Apalagi, saat ini ia melihat banyaknya masyarakat yang terjerumus pada radikalisme yang diakibatkan oleh keliru dalam memilih majelis dan guru-guru agama. Sehingga ia mengingatkan kepada masyarakat untuk senantiasa cermat dalam memilih institusi pendidikan, majelis dan ulama.
“LPOI terus mengimbau untuk hati-hati karena jangan sampai kita salah guru yang akhirnya menjerumuskan kita menjadi intoleran, harus cermat dan teliti jangan sampai terlanjur terjebak nantinya,” ujarnya.
Ia mengatakan, masyarakat harus tahu akar, silsilah, bahkan historis dari ‘tempat belajar’ yang akan mereka timba ilmunya. Sikap cermat dan teliti dalam memilih tersebut niscaya akan menghindarkan diri dari doktrin radikal dan intoleransi.
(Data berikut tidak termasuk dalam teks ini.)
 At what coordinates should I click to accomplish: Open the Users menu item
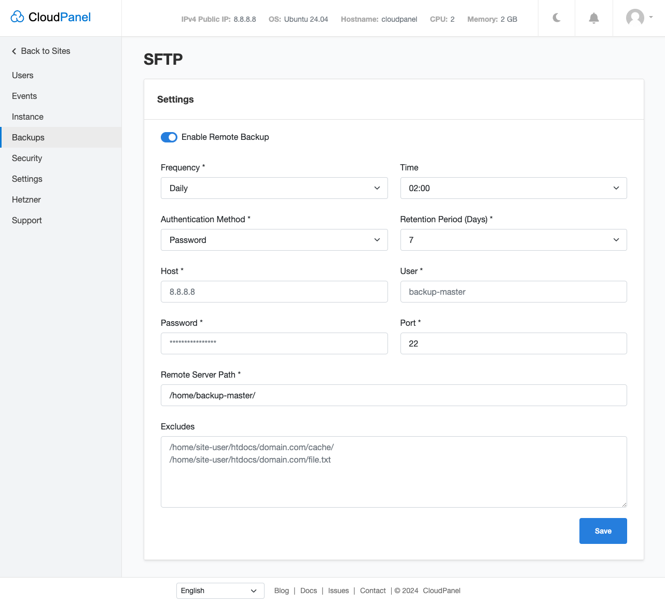point(23,75)
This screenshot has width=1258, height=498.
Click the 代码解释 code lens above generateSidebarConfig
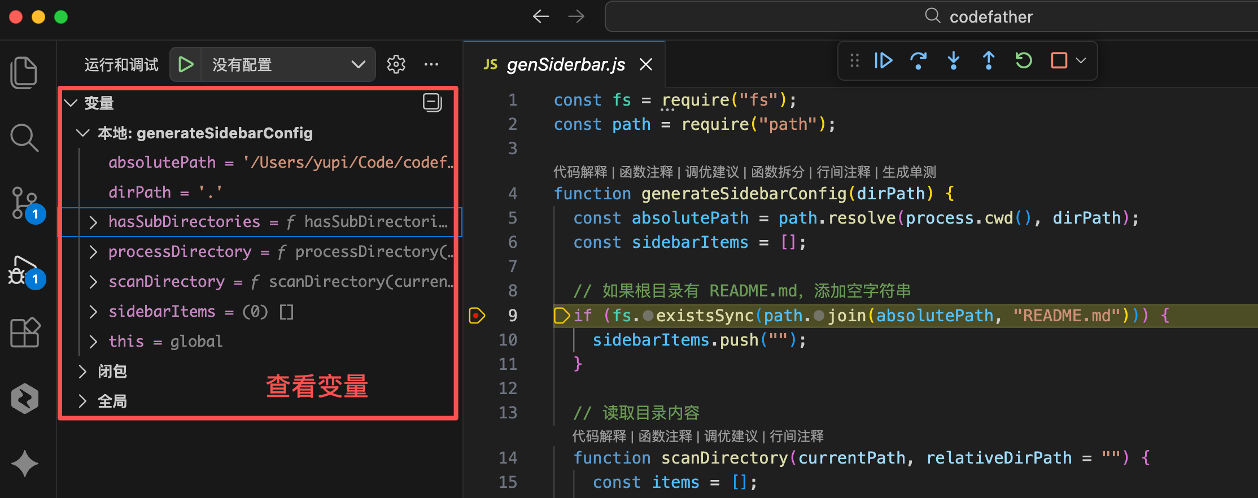(580, 172)
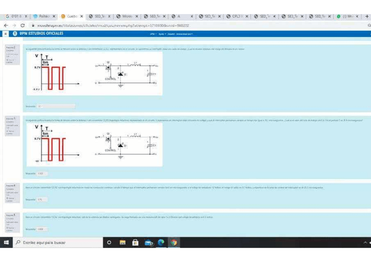The height and width of the screenshot is (262, 371).
Task: Click the UPM logo in the header
Action: click(15, 34)
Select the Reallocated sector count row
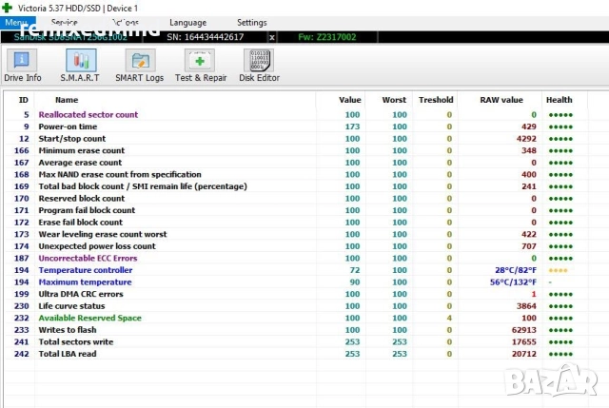Viewport: 609px width, 408px height. click(88, 114)
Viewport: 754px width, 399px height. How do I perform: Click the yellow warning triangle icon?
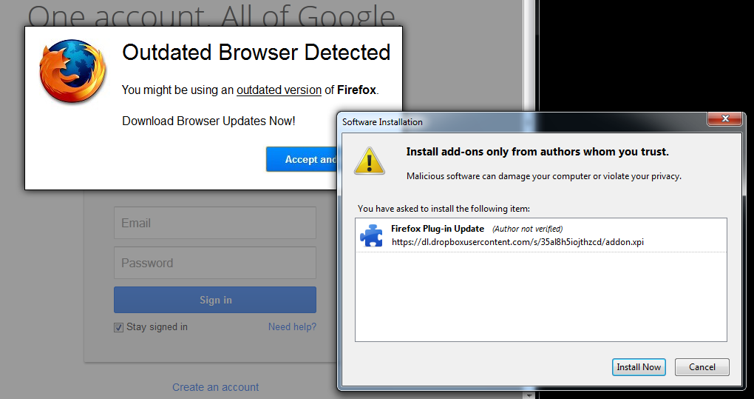pyautogui.click(x=370, y=160)
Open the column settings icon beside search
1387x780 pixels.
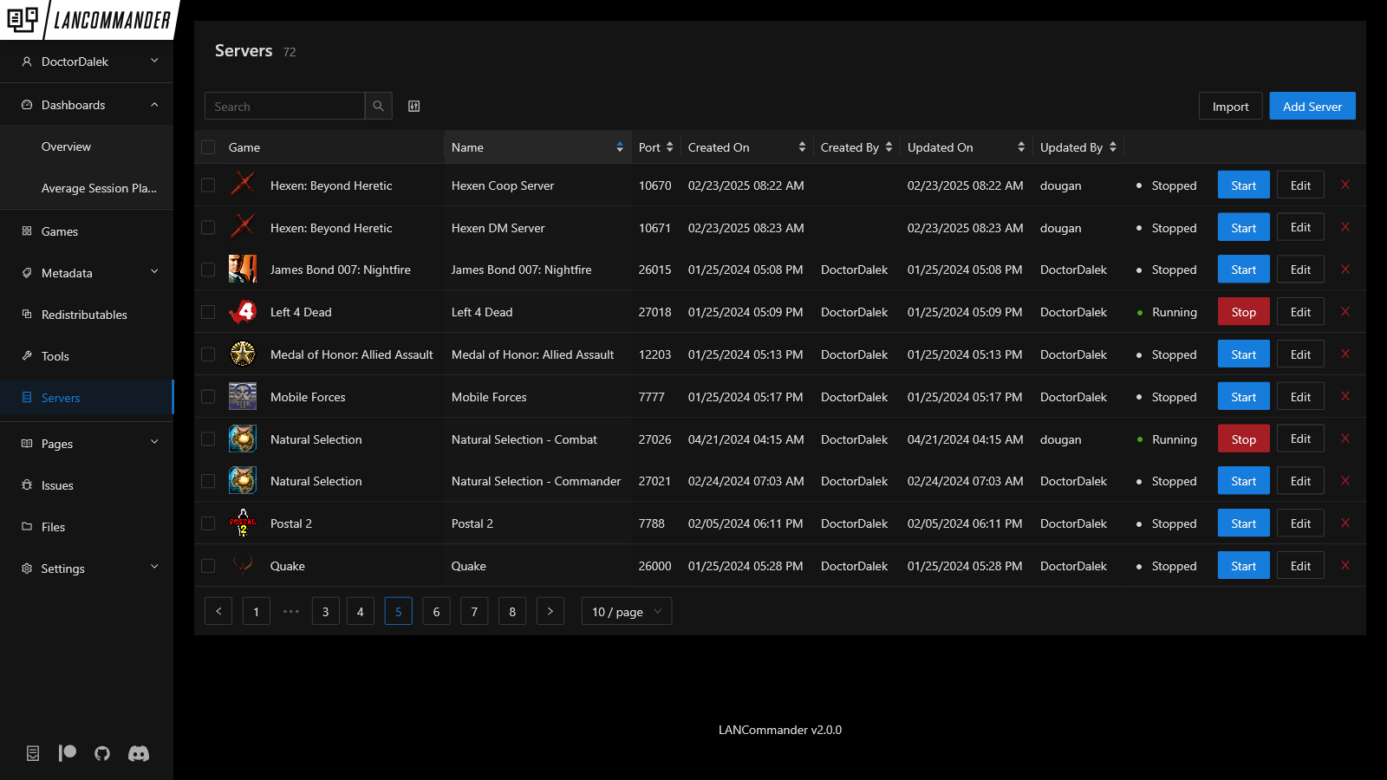pyautogui.click(x=414, y=106)
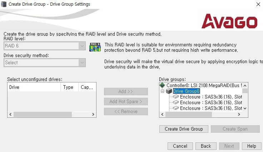
Task: Sort by the Type column header
Action: [68, 87]
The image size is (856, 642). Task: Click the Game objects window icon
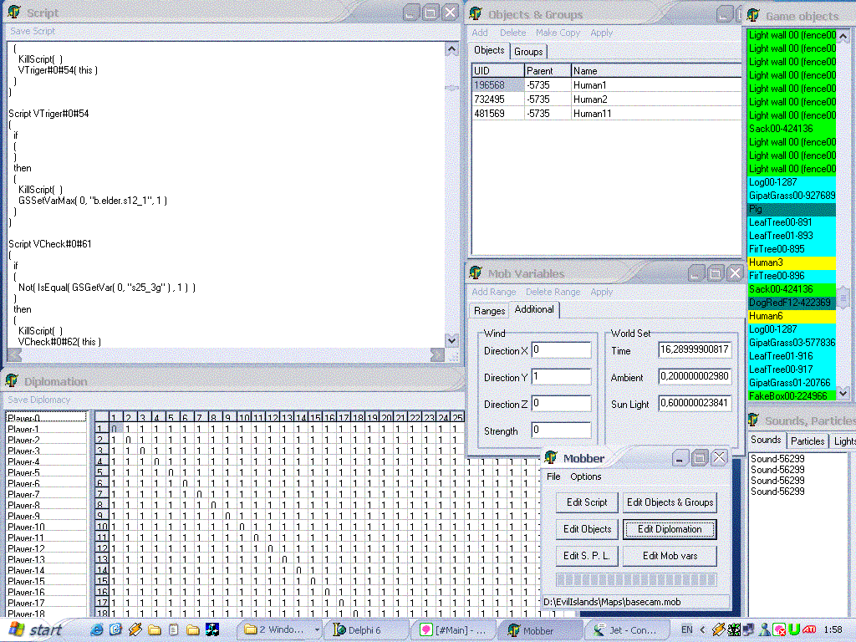[x=753, y=15]

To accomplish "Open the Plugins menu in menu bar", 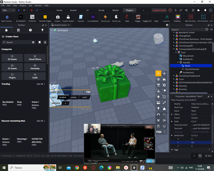I will coord(23,6).
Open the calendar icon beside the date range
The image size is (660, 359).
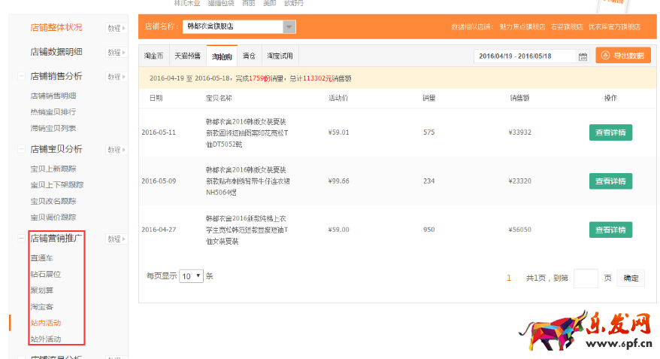point(583,56)
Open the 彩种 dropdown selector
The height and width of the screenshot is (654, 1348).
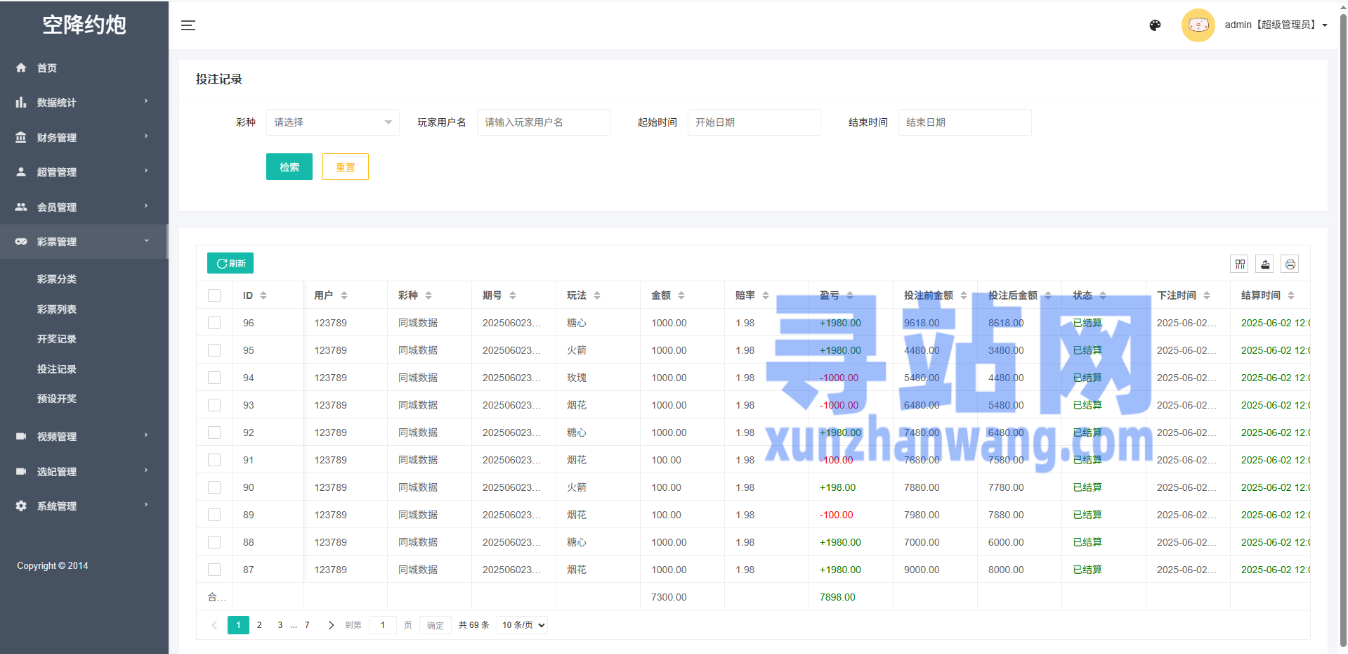[x=332, y=122]
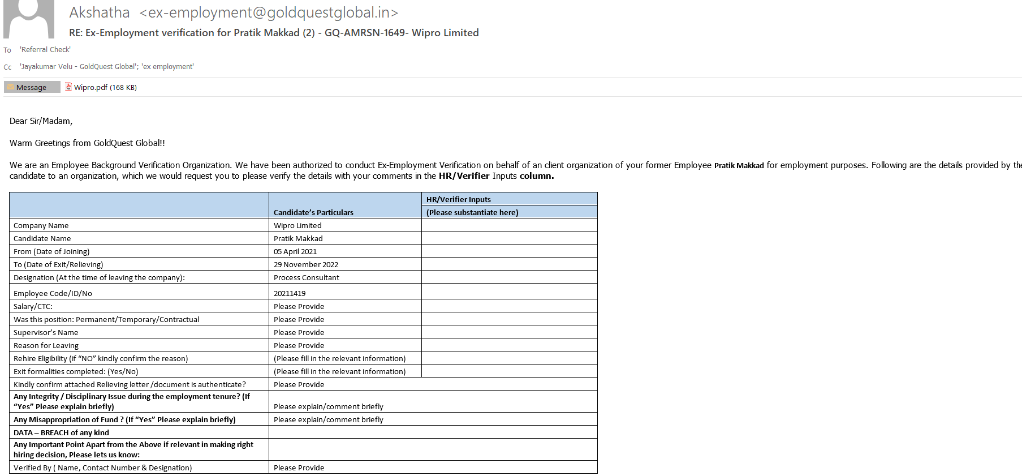Click employee code 20211419 in table
The width and height of the screenshot is (1022, 476).
[290, 293]
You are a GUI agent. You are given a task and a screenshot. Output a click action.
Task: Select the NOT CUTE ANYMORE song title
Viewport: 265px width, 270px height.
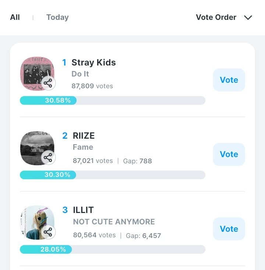coord(114,222)
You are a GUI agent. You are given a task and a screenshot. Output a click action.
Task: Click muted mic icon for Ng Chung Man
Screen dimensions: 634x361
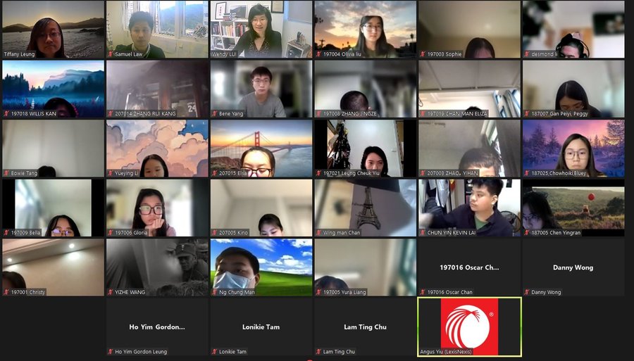tap(215, 292)
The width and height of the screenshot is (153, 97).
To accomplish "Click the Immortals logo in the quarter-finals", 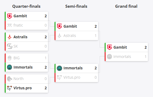I will (x=10, y=67).

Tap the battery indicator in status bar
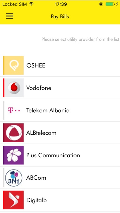pyautogui.click(x=110, y=4)
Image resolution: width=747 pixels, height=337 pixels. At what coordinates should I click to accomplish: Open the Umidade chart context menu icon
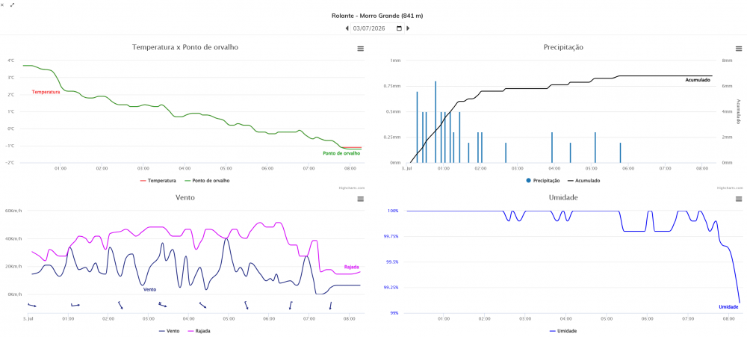click(x=739, y=199)
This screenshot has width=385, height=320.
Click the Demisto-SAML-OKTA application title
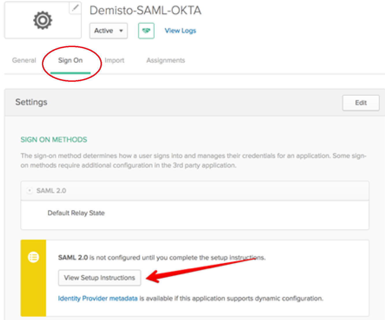[x=145, y=11]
“Sebenarnya ada faktor utama yang menyebabkan seseorang mudah terjerumus dalam radikal dan intoleransi yaitu rendahnya wawasan atau kebodohan,” ucap pria yang juga menjabat sebagai Sekjen Lembaga Persahabatan Ormas Keagamaan (LPOK) ini.
Ia melanjutkan, kurangnya wawasan akan membuat seseorang mudah sekali didoktrinasi, sebagaimana ia memercayai bahwa kebodohan adalah pangkal dari segala sesuatu yang negatif. Maka dari itu di sinilah peran ormas agama untuk ikut membantu memberi pemahaman agar masyarakat tidak mudah dijerumuskan.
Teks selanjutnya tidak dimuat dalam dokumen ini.